Texas hold’em, gestire una serata storta

Come gestire una sessione storta di texas holdem

Le serate storte o le sessioni di gioco mal riuscite sono capitate a tutti, che si tratti di campioni di poker o di un semplice giocatore dilettante. Vediamo insieme come superare un tale momento e come evitare che la sessione storta influenzi il nostro futuro stile di gioco.

Qualsiasi giocatore di Texas Hold’em al mondo, che si chiami Durrrr, Phil Ivey o Mario Rossi, ha avuto una serata, o sessione, storta. Una di quelle in cui non ce ne va una dritta, in cui perdiamo tutti i flips, in cui floppiamo le nuts e vediamo la nostra mano craccata da un fortunoso colore runner, runner del nostro avversario, in cui il nostro opponent lega uno dei suoi due outs rimasti al river. Serata di questo tipo sono capitate a chiunque e continueranno a capitare e questo è inevitabile per via della struttura stessa del Texas Hold’em. Queste sessioni si concludono con pesanti perdite, spesso in grado di lasciare il segno non solo sul nostro bankroll ma anche sul nostro modo di giocare. Siamo qui per evitare che questo accada.

Non pensate al valore monetario di quanto perso

Quando perdiamo cifre importanti al Texas Hold’em spesso ci sentiamo frustrati e pensiamo a tutte le cose che avremo potuto comprare con quanto perso: errore. Non abbiamo perso dei soldi destinati ad influenzare la nostra vita di tutti i giorni, ma abbiamo invece perso una parte del nostro bankroll, intesa in termini di buy-in, bankroll che è comprensibilmente destinato a fluttuare.

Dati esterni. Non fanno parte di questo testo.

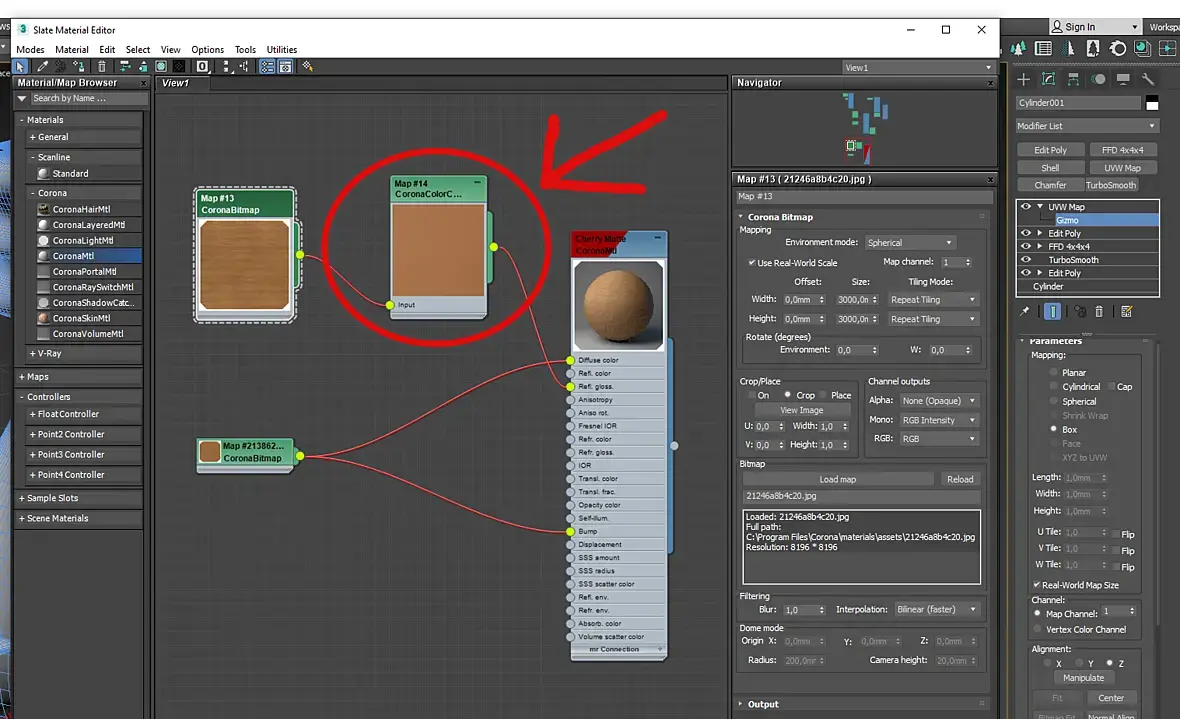Open the Create tab plus icon in command panel
The image size is (1180, 719).
click(x=1023, y=79)
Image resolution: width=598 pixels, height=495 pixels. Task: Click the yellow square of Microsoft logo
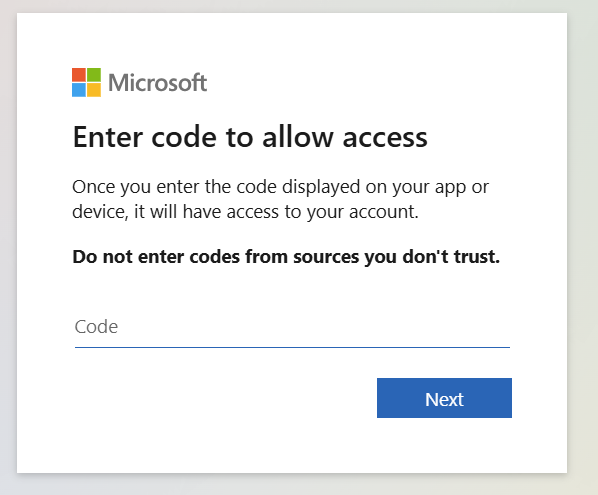(94, 90)
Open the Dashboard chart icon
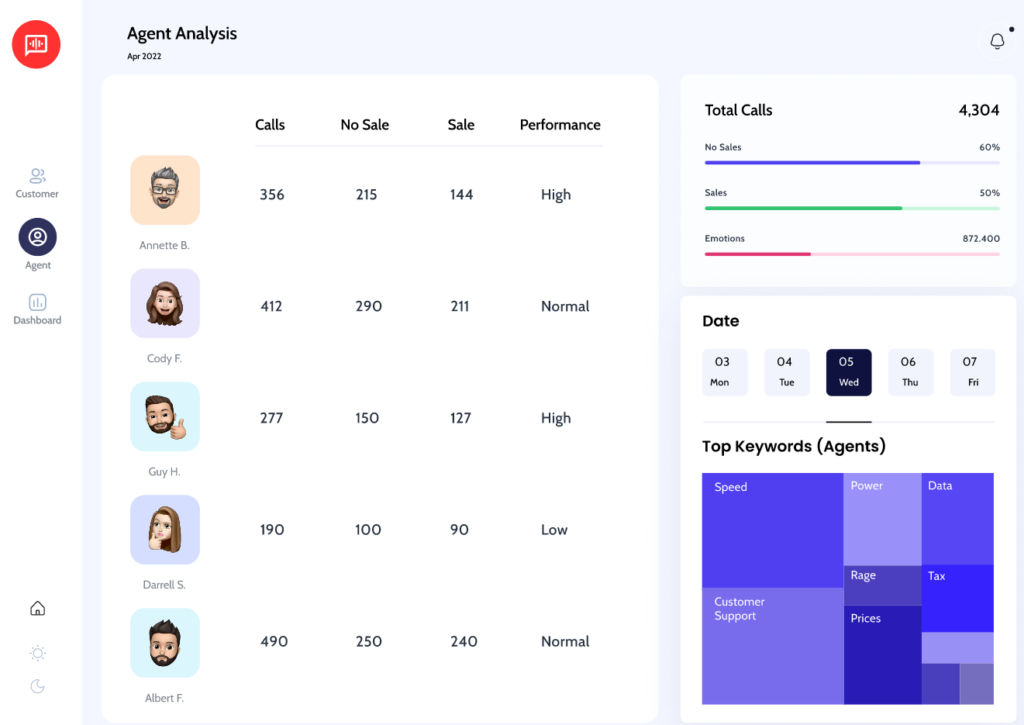 (x=37, y=302)
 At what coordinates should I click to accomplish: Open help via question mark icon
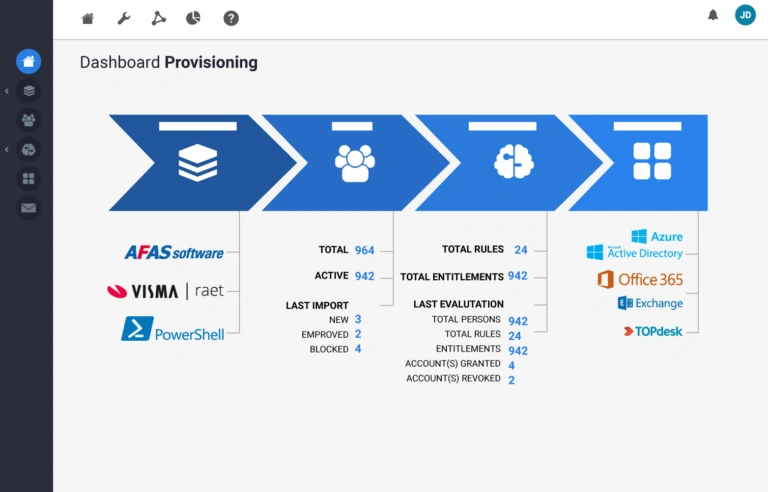231,18
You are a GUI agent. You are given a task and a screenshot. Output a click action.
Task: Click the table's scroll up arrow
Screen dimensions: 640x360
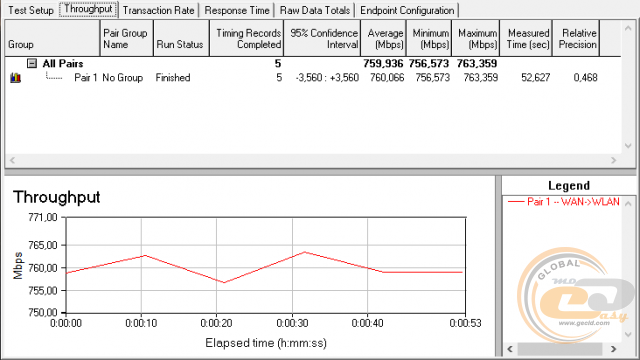pos(628,28)
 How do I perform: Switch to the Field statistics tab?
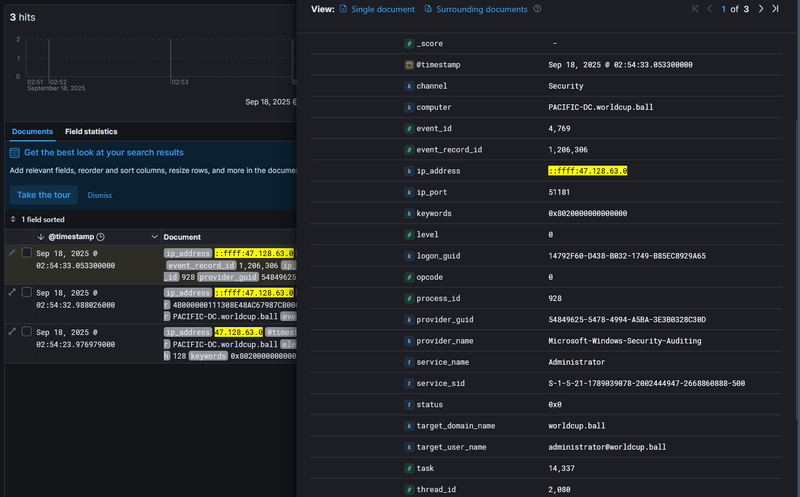click(x=91, y=131)
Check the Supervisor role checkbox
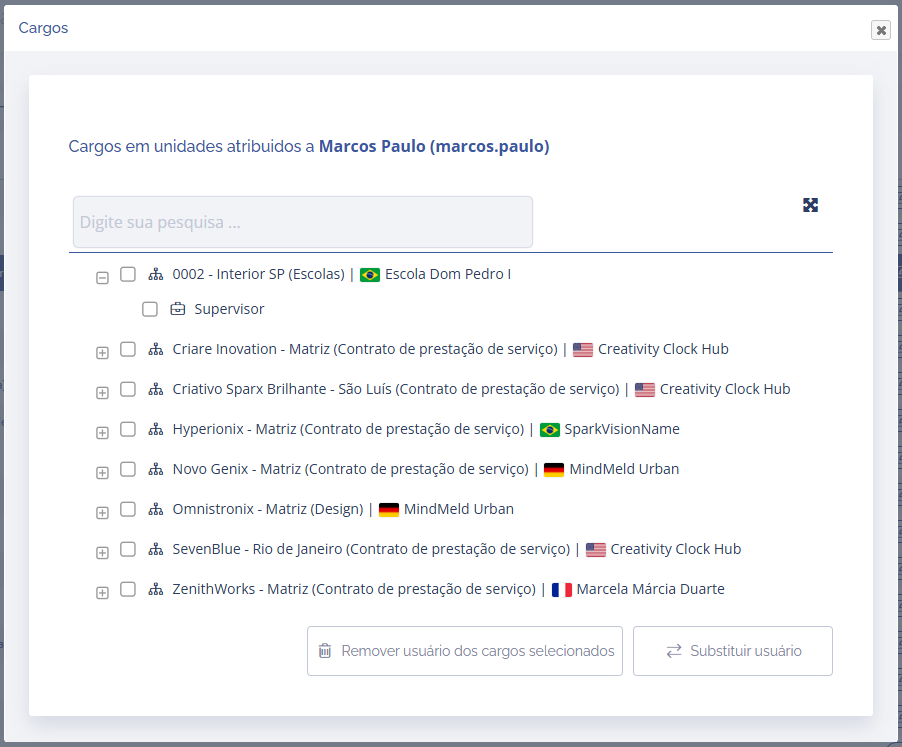Screen dimensions: 902x747 150,309
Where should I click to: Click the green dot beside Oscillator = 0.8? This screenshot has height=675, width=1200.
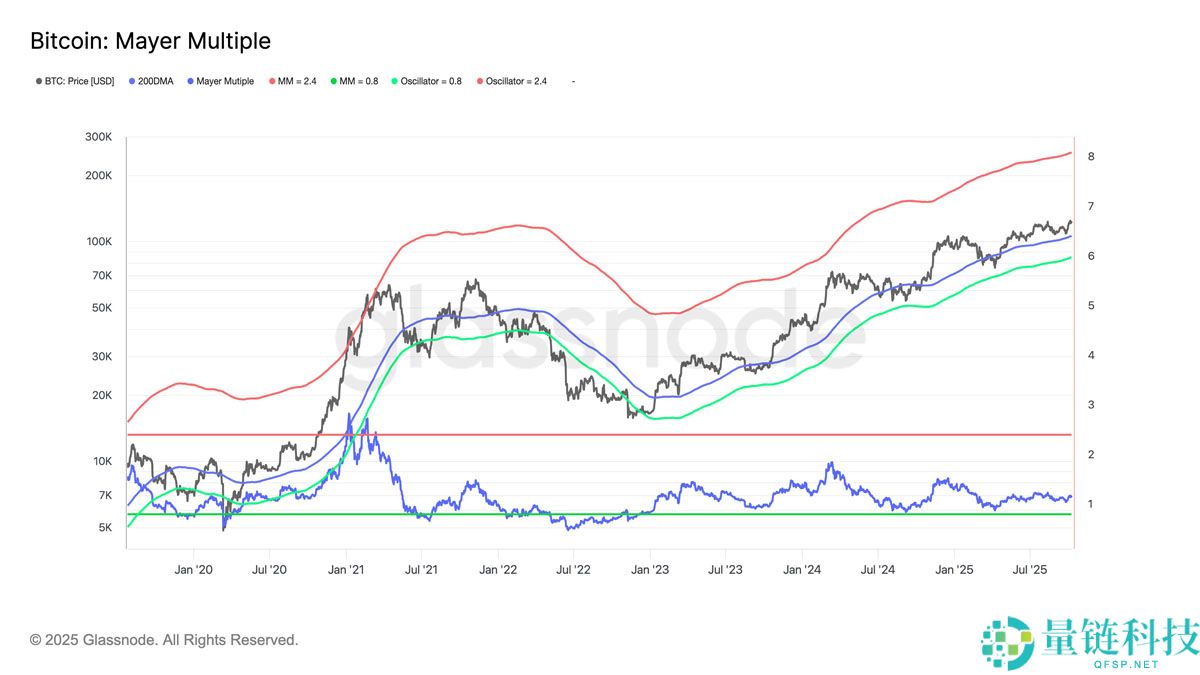[x=395, y=81]
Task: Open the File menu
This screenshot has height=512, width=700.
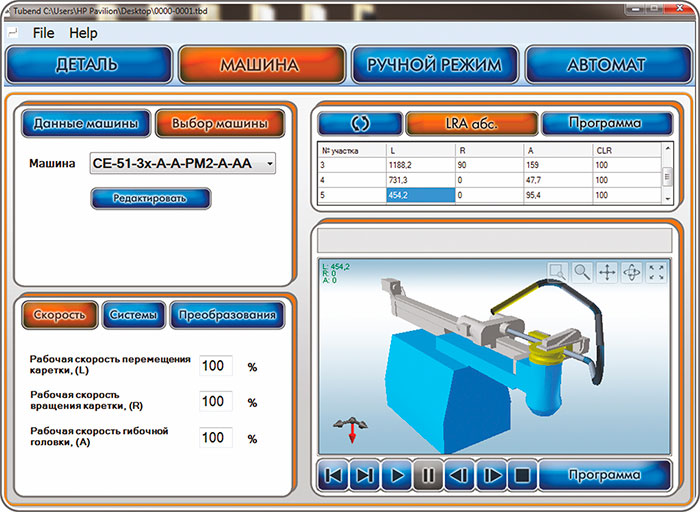Action: (x=44, y=32)
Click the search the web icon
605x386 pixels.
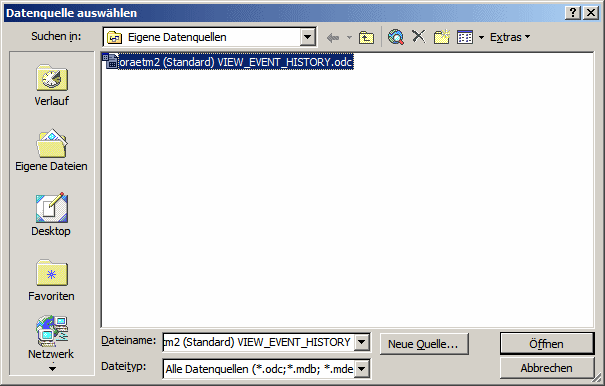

Considerate sempre le perdite a Texas Hold’em come perdite di buy-ins piuttosto che di denaro reale, in modo da evitare che una diretta connessione con i nostri bisogni economici e quanto perso possa influire sul nostro stile di gioco. L’errore più frequente dei giocatori di Texas Hold’em in questi frangenti è infatti quello di impostare il proprio gioco, a cominciare dalla sessione successiva, con lo scopo di recuperare il terreno perso: così facendo si finirà solamente per fare peggio e giocare uno stile non nostro.

Rimanere impassibili

Una sessione di Texas Hold’em negativa va archiviata il prima possibile, facendo tesoro degli errori commessi e delle mani giocate male, ma senza lasciare che il risultato maturato ci influenzi. Sia che si vinca o che si perda, infatti, è meglio ragionare in termini di buy-ins, in modo da mantenere la nostra carriera pokeristica lontano dai nostri bisogni finanziari. Personalmente preferisco tirare le somme alla fine di ogni mese, andando ad analizzare la mia prestazione nel mese in questione, ed andando a fare cash out per un ammontare tale da lasciare il mio bankroll di Texas Hold’em intatto, ovvero non inferiore ai 100 buy-ins. State sicuri che facendo così una sessione davvero brutta non sarà altro che una semplice sessione di Texas Hold’em, del cui risultato vi dimenticherete in breve tempo.